三浦先生から世間一般で僕がどれ程話題になっているか聞いた僕は、そこまで話題になってないならよかったとホッと息を着く。
しかし三浦先生の表情はあまり優れているとは言えない表情で、僕はそれの何か不味いのだろうかと首を傾げる。
「何が不味いのか分からんって顔をしてるな」
「は、はい。話題になってないのならゴタゴタも減るしいい事なんじゃないかなーって……」
「まぁ普通ならな、だがお前はそうはいかない。今だからこそ言うが鈴香、お前はいつ命を狙われ始められるか分からないんだ」
い、命を?あはははは……
「んな馬鹿な」
「それが割と馬鹿な話じゃないんよ天霧ちゃん」
「雅紀さんそれってどういう……」
「まぁ鈴香が業界を大きく乱した事でお前の事を快く思わない組織や人が少なからず存在するってことだ、それが日医会が嫌いでかお前本人が嫌いでかは分からんがな」
つ、つまりは僕の鱗とかのせいで失敗とか大損した人やら組織が、僕を殺しに来るかもって事……?
それなら逆に常に話題に上がるくらい人目があれば……
僕はそこまで考えが至ったところで、なぜ三浦先生がそうせざるを得なかったと言ったかを理解し、顔をはっとさせる。
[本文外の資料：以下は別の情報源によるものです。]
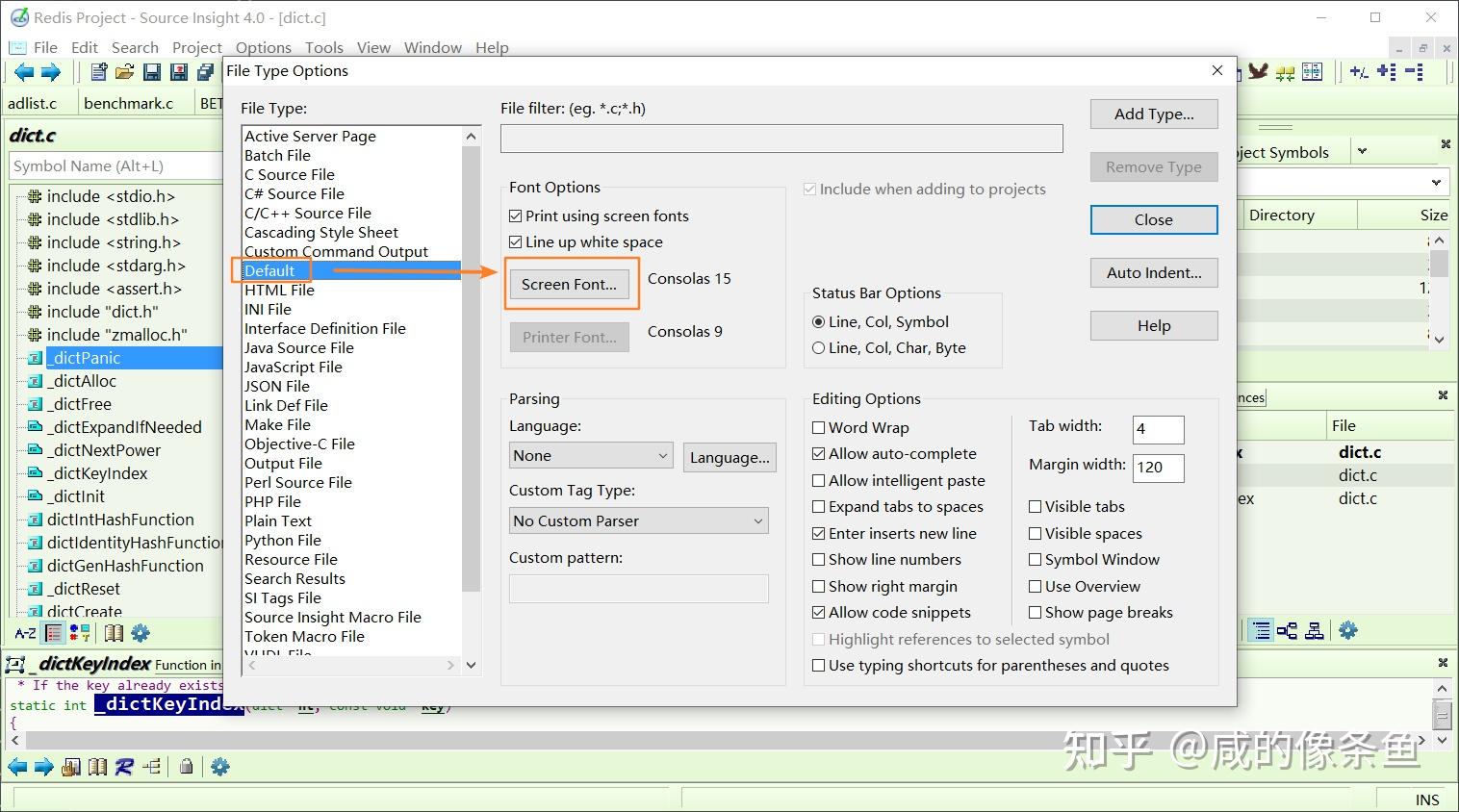
Task: Click the Screen Font... button
Action: pos(569,284)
「相変わらず鈴香は理解が早いな。そうだ、今はネットの1部がとても盛り上がっているお陰で大丈夫だが、このままネットの盛り上がりも落ち着いてしまえば確実に狙われるだろう」
「だから行動を起こされる前に大体的にテレビ番組に出て一気に僕の話題を盛り返そうと?」
「そういう事だ、今までより遥かに大勢の人の前に出る事になるからそっちで生まれるリスクもあるが、このまま誰の目にも止まらなくなる方がリスキーだからな。それと……」
「そろそろ各局を抑えるのにも限界が来かかってたんよね、だからここらでガス抜き代わりも兼ねてという事や」
だからテレビにか……それなら………仕方なしか。
「わかりました。出ましょう、30時間テレビ」
そうして僕はため息を着くようにして30時間テレビに特別ゲストとして出る事になったのだった。
ーーーーーーーーーーーー
そして今に至るという訳だ。
「よしっ!出来たよ鈴ちゃん!」
「お!ありがとうちー姉!これで着れるよー!」
あのままだと翼が通せないでシャツ着ることが出来ないからね〜っと…………ん、ちゃんと着れるね。だいじょーぶ。
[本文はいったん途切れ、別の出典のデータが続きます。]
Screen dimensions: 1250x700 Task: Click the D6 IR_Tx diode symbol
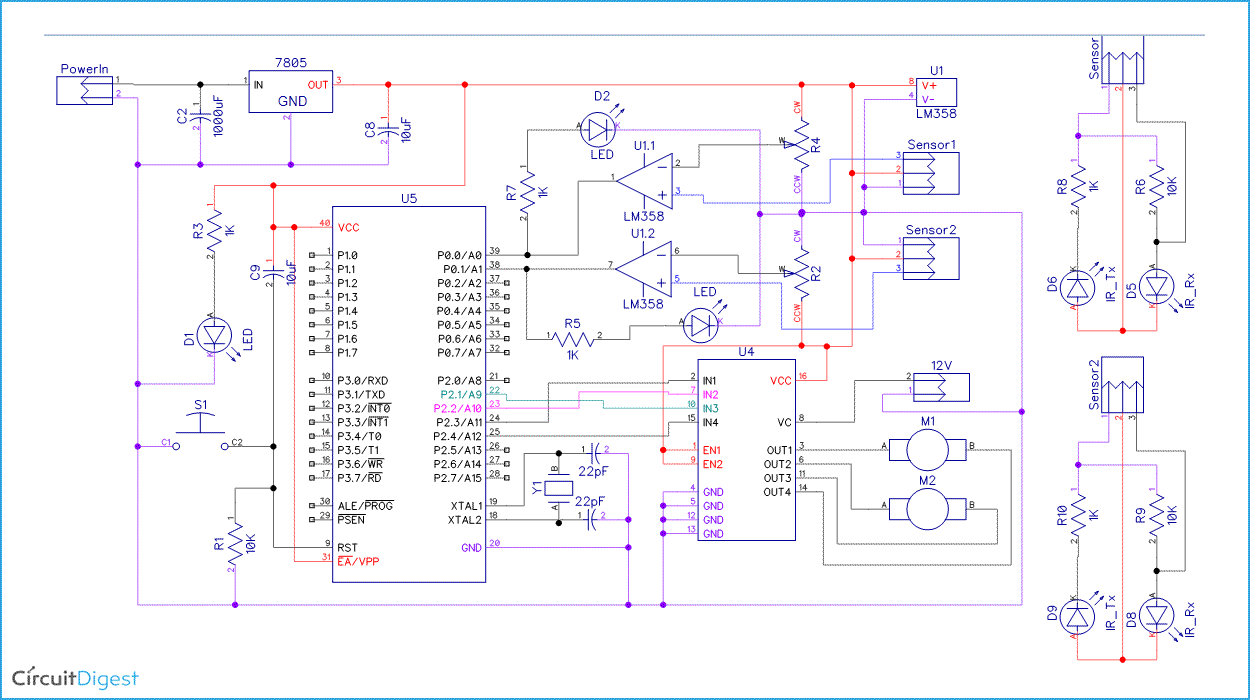[x=1075, y=287]
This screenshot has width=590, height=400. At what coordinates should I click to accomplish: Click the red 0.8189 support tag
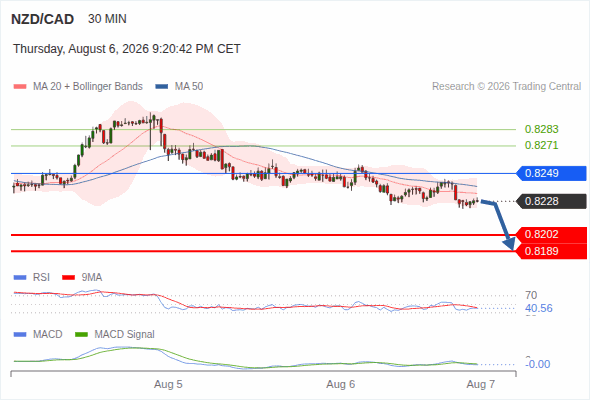(551, 251)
僕はちー姉が手を加えてくれたシャツを着ると、この日の為に作った翼カバーで覆われた翼を動かし、先の方にリボンを付けた尻尾を揺らす。
「どうどう?似合ってる?」
「うんうん!似合ってるよ〜!」
よかったー、折角なら似合ってる方が良いからねー………さて……そろそろかな?
「お待たせしました、それでは天霧さんスタジオの方へご案内しますね。お姉さんも舞台袖までは着いてきて下さっても構いませんので」
お、やっぱりだった。
僕がニコニコ笑顔のちー姉と盛り上がってお喋りしながらそんな事を考えて居ると、僕の予想通り角水ADが僕を呼びに部屋へと入ってくる。
「はーい」
さてそれじゃあ────
「いっちょやりますか!」
僕はやる気充分と言うようにパシンとスカートに空けた穴から出している尻尾で床を叩き、ちー姉と一緒に会場へと向かうのだった。